第15話:異世界での初仕事
そういえば、異世界に送られる前、管理人が言っていた。
「町田くんには"召喚"の力を与えてあげるよ。無機物なら、見たものをいつでも取り出せる。便利だろ?」
しかし、それをどう使えばいいのか、実際に試す機会はなかった。
リーナと街中を歩きながら、自分の能力を試したい気持ちが湧き上がってきた。
ただ、異世界での生活基盤を整える方が優先順位は高いため、まずは仕事を探そう。
「透、本当に働くの?」
リーナが少し驚いたように尋ねる。
「そりゃそうだろ。この国で生きていくには金が必要だし、何よりこの国のことを知るには、実際に体験してみるのが一番だ。まずは自分が何をできるのか試してみないとな」
「うーん……これまではどんな仕事をしていたの?お金持ちそうな服着てるし。」
「あー…商人だよ。でも少し疲れちゃって」
「かわいそうに。疲れちゃって、国を出てきたのね。じゃあ、簡単にできそうな仕事を探してみようか」
リーナは市場の人々に尋ね、比較的初心者でもできる仕事をいくつか紹介してくれた。
1. 荷運び(市場での力仕事・日給300バイト)
2. 皿洗い(食堂での仕事・日給250バイト+食事付き)
3. 文字書きの手伝い(書記仕事・日給500バイト ただし、異世界文字が読めないと難しい)
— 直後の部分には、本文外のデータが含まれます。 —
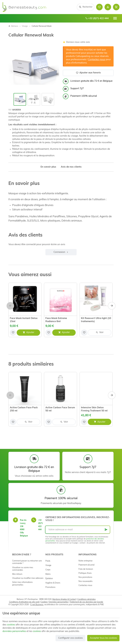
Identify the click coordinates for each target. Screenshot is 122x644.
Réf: (10, 110)
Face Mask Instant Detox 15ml (23, 320)
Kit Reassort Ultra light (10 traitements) (96, 320)
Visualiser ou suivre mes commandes (23, 569)
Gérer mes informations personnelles (22, 584)
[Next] (112, 306)
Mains (48, 574)
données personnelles (14, 631)
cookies (11, 625)
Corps (48, 570)
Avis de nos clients (71, 167)
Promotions (50, 587)
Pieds (48, 561)
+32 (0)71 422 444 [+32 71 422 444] (97, 18)
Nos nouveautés (86, 581)
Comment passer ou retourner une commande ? (27, 562)
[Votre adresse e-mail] (78, 530)
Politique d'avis (85, 573)
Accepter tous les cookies (103, 638)
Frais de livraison (86, 569)
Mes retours (17, 574)
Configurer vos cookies (70, 638)
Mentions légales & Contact (64, 599)
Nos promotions (85, 577)
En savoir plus (48, 167)
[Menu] (115, 18)
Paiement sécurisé (87, 565)
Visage (25, 26)
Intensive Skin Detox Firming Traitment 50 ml (94, 409)
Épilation (49, 578)
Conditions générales (86, 599)
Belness (13, 26)
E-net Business (37, 605)
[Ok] (106, 530)
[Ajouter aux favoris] (13, 332)
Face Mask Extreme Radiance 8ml (56, 320)
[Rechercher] (86, 7)
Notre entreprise (86, 561)
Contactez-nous (97, 60)
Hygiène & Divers (53, 583)
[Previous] (10, 306)
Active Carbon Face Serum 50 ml (60, 409)
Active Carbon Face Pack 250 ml (24, 409)
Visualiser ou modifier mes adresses (28, 578)
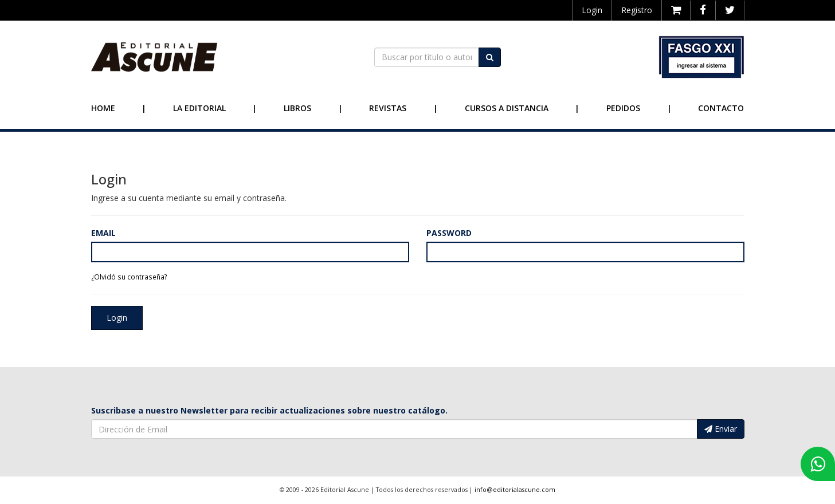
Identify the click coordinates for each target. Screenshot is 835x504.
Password (449, 233)
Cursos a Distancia (507, 108)
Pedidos (623, 108)
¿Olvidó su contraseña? (129, 277)
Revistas (387, 108)
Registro (637, 10)
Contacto (721, 108)
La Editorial (199, 108)
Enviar (720, 428)
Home (103, 108)
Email (103, 233)
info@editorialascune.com (515, 490)
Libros (297, 108)
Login (592, 10)
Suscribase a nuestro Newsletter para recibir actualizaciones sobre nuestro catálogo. (269, 410)
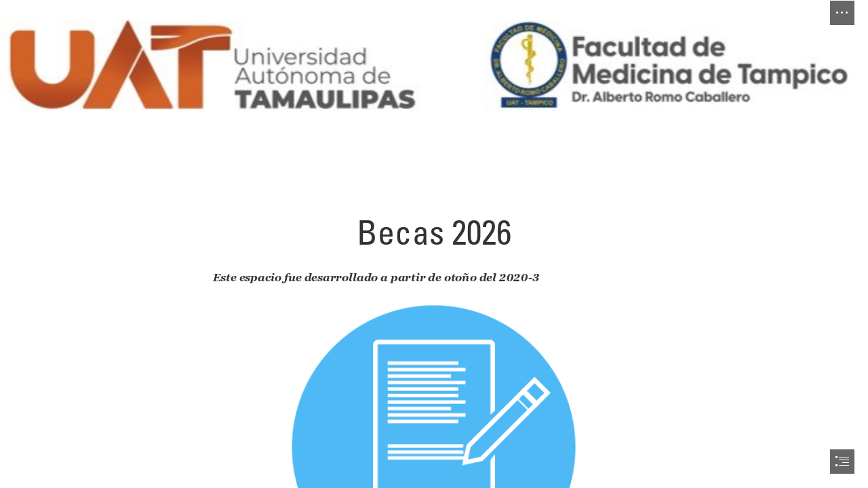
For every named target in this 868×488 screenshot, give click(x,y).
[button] (842, 13)
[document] (434, 244)
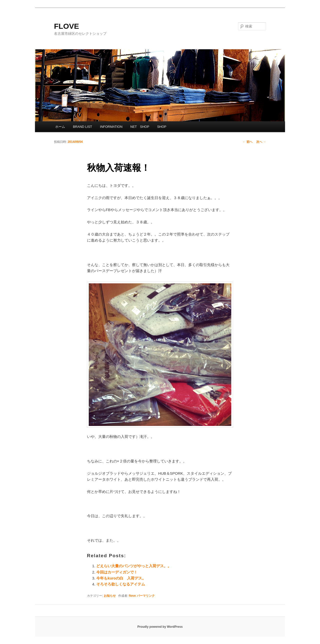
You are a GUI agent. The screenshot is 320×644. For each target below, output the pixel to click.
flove (132, 596)
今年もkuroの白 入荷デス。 (121, 578)
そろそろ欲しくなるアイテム (120, 584)
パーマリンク (146, 596)
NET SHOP (140, 127)
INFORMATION (111, 127)
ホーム (60, 127)
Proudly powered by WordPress (160, 627)
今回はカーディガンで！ (117, 572)
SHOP (162, 127)
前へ (247, 142)
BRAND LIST (82, 127)
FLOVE (66, 26)
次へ (261, 142)
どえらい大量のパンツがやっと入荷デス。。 (134, 566)
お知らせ (110, 596)
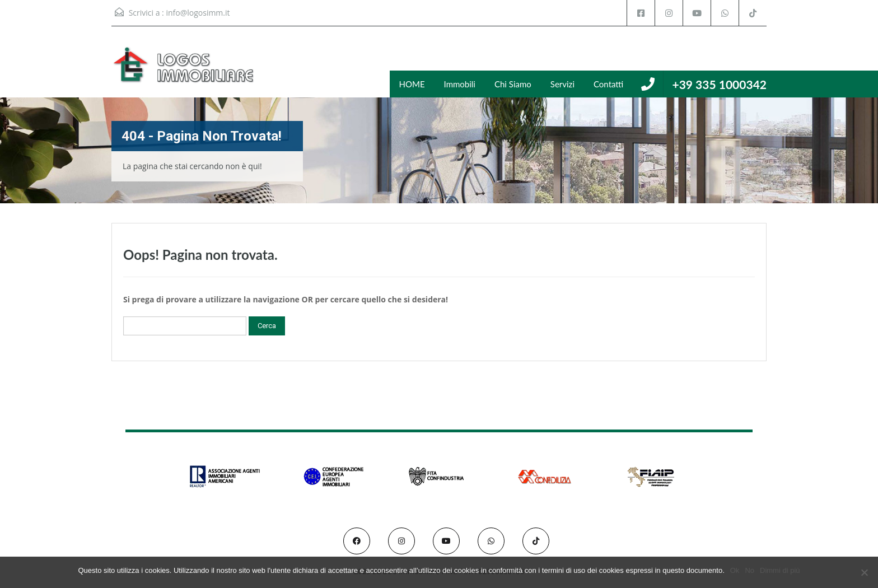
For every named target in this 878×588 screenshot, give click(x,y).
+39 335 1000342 (719, 84)
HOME (412, 84)
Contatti (608, 84)
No (749, 570)
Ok (735, 570)
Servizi (562, 84)
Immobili (460, 84)
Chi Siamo (513, 84)
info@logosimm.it (198, 12)
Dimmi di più (780, 570)
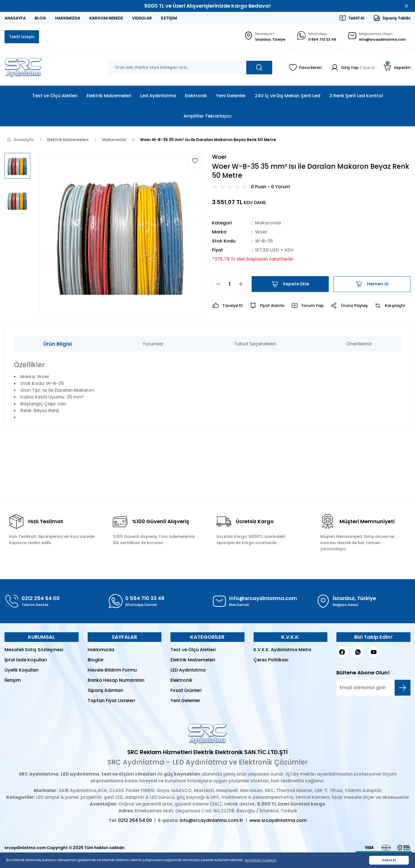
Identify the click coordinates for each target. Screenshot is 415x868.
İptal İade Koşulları (26, 660)
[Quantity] (230, 284)
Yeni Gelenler (185, 701)
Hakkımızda (101, 650)
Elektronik (181, 680)
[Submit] (403, 687)
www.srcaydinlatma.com (278, 820)
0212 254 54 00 (135, 820)
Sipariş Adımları (106, 690)
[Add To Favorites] (195, 161)
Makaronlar (268, 223)
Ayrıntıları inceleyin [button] (261, 860)
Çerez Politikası (271, 660)
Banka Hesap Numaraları (116, 680)
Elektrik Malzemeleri (193, 660)
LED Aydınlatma (188, 670)
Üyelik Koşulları (21, 670)
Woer (261, 232)
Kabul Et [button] (389, 860)
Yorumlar (153, 344)
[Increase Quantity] (242, 284)
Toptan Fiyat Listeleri (111, 701)
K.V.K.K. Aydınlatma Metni (282, 650)
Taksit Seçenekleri (255, 344)
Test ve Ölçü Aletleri (193, 650)
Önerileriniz (359, 344)
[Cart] (397, 67)
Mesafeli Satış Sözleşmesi (34, 650)
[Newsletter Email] (374, 687)
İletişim (12, 680)
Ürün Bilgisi (57, 344)
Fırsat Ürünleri (186, 690)
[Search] (190, 67)
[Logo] (23, 67)
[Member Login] (352, 67)
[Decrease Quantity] (216, 284)
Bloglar (96, 660)
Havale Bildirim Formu (112, 670)
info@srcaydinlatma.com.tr (211, 820)
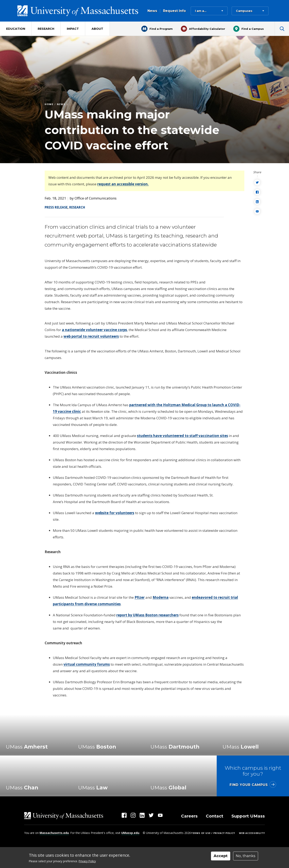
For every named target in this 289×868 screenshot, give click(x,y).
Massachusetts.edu (54, 833)
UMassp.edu (130, 833)
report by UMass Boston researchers (147, 615)
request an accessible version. (123, 184)
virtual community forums (86, 664)
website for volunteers (114, 513)
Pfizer (140, 597)
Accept (220, 856)
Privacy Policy (87, 861)
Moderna (160, 597)
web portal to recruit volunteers (91, 336)
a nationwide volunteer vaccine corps (94, 330)
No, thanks (246, 856)
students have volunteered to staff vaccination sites (182, 436)
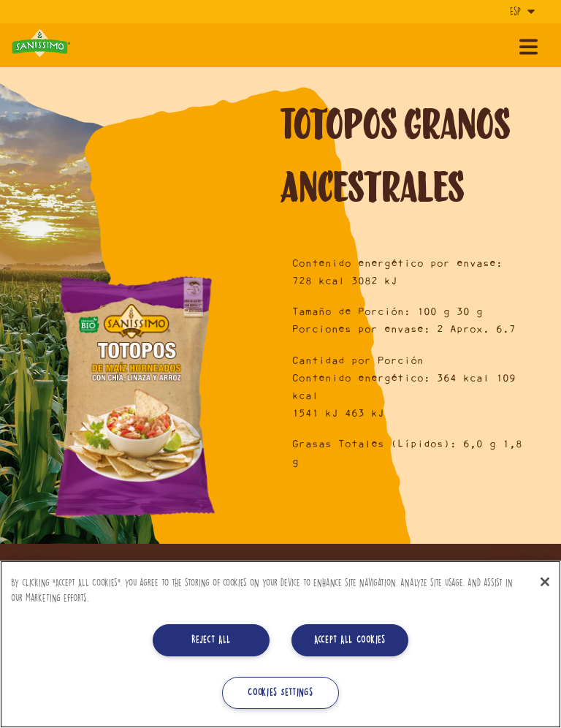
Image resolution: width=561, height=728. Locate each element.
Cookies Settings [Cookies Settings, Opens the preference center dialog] (280, 692)
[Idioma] (521, 12)
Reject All (211, 640)
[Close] (545, 582)
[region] (280, 644)
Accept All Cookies (350, 640)
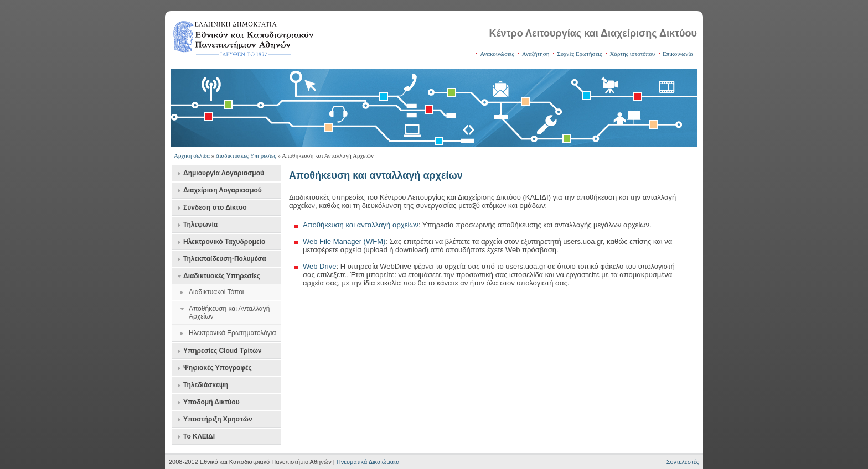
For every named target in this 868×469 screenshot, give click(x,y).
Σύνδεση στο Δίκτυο (215, 207)
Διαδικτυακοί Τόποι (216, 292)
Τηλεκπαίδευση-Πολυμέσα (225, 259)
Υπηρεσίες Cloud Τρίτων (223, 351)
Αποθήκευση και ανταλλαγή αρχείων (360, 225)
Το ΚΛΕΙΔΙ (199, 436)
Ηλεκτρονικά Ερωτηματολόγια (232, 333)
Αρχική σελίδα (192, 155)
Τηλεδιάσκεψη (205, 385)
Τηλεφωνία (200, 225)
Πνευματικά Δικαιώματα (368, 462)
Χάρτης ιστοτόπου (632, 54)
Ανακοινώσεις (497, 54)
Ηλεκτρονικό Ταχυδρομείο (224, 242)
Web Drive (319, 266)
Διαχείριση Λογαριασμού (223, 190)
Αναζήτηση (536, 54)
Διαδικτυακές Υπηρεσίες (246, 155)
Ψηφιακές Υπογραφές (218, 368)
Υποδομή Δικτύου (211, 402)
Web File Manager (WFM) (344, 241)
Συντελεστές (683, 462)
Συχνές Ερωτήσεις (579, 54)
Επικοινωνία (678, 54)
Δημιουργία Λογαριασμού (224, 173)
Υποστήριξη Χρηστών (218, 419)
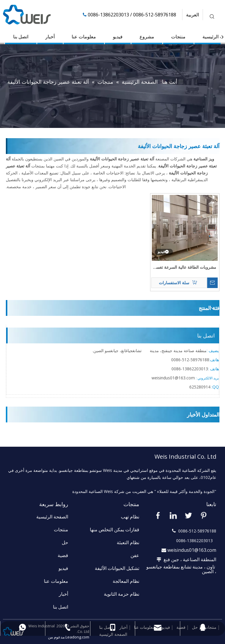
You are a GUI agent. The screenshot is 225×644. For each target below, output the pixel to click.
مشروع (147, 37)
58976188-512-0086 (190, 359)
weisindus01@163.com (192, 550)
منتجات (178, 37)
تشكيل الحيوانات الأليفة (117, 568)
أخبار (50, 37)
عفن (135, 555)
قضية (63, 555)
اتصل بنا (21, 37)
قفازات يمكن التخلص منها (114, 530)
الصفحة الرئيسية (52, 517)
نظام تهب (130, 517)
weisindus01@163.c (170, 378)
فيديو (118, 37)
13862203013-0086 (190, 369)
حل (65, 542)
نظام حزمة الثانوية (121, 594)
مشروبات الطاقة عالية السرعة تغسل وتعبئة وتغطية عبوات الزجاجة (185, 268)
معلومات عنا (84, 37)
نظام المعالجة (126, 581)
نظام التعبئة (128, 542)
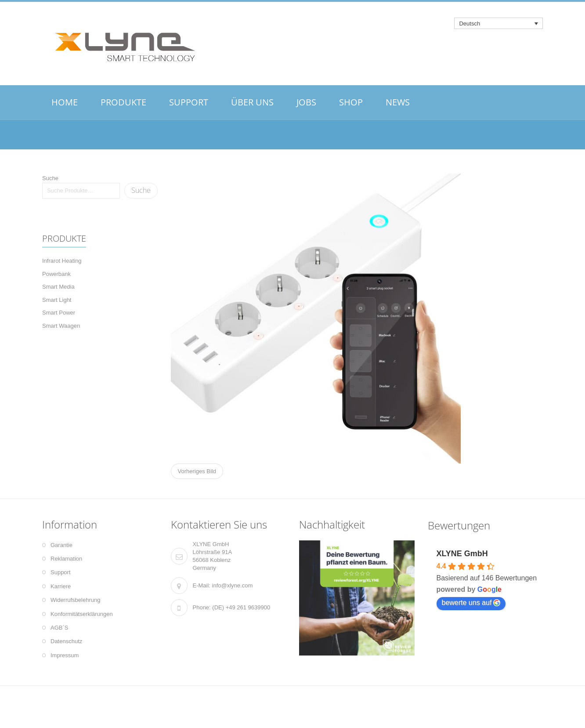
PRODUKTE (123, 102)
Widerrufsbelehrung (75, 600)
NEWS (397, 102)
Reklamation (66, 558)
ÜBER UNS (252, 102)
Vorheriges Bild (197, 471)
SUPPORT (188, 102)
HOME (65, 102)
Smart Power (58, 312)
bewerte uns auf (471, 603)
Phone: (202, 607)
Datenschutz (66, 641)
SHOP (351, 102)
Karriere (61, 586)
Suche (50, 178)
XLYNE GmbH (462, 554)
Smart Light (57, 300)
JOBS (306, 102)
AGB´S (59, 627)
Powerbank (56, 274)
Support (61, 572)
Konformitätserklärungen (82, 614)
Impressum (65, 655)
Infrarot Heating (62, 261)
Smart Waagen (61, 326)
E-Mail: (202, 585)
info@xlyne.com (232, 585)
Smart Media (58, 286)
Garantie (61, 545)
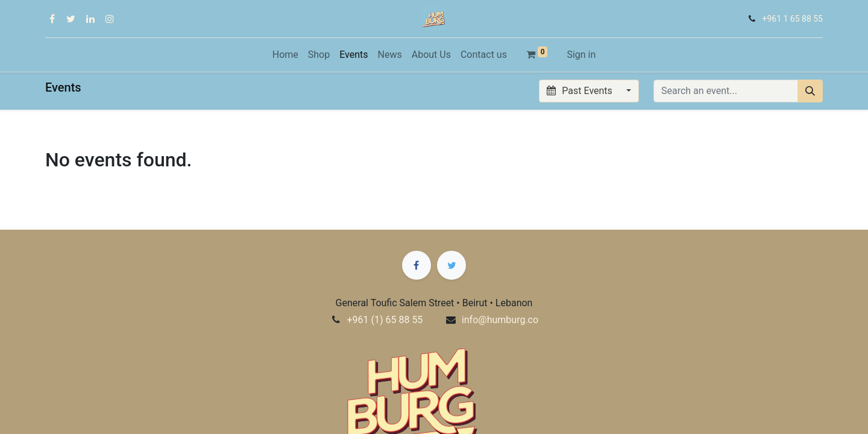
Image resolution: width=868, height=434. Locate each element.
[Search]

「透の服装だと、荷運びよりも書記仕事が向いてるかも。でも、この国の文字はまだ読めないんだよね?」
「そうなんだよな……」
だが、俺には『召喚』の能力がある。
試しに試したことはなかったが、無機物を召喚できる力が俺にはあるはずだ。
「……試してみるか?」
俺は静かに手を伸ばし、頭の中で思い浮かべる。試しに、ポケットに入れていたはずのボールペンを——
次の瞬間、俺の手のひらにボールペンが現れた。
「えっ!?」
リーナが目を丸くして俺の手を見つめる。
「い、今、何したの!?」
俺は驚きつつも、じっとボールペンを見つめた。確かにこれは、俺が日本から持ってきたものだ。
「……召喚したみたいだな」
「召喚!? そんなことできるの!?」
「どうやら、俺は無機物なら一度見たものを自由に呼び出せるらしい」
リーナは興奮した様子で俺の手元を覗き込んだ。
「すごいよ、それ! もしかして、すごく役立つんじゃない?」
俺は改めて自分の手を見つめた。
この力を活かせば、冒険者としてやっていけるかもしれない——
俺は腕を組んで考えた。この世界の文字を覚えるのは必須だが、すぐにできる仕事ではない。今はまず、金を稼ぎつつ、異世界の生活に慣れることが大事だ。
「とりあえず、冒険者としてやってみるか」
俺は冒険者としての道を選ぶことにした。安定はしないが、経験を積めば大きく稼ぐこともできる。
「じゃあ、ギルドに行って登録してみよう!」
リーナの案内で、俺は異世界での初仕事に挑むことになった。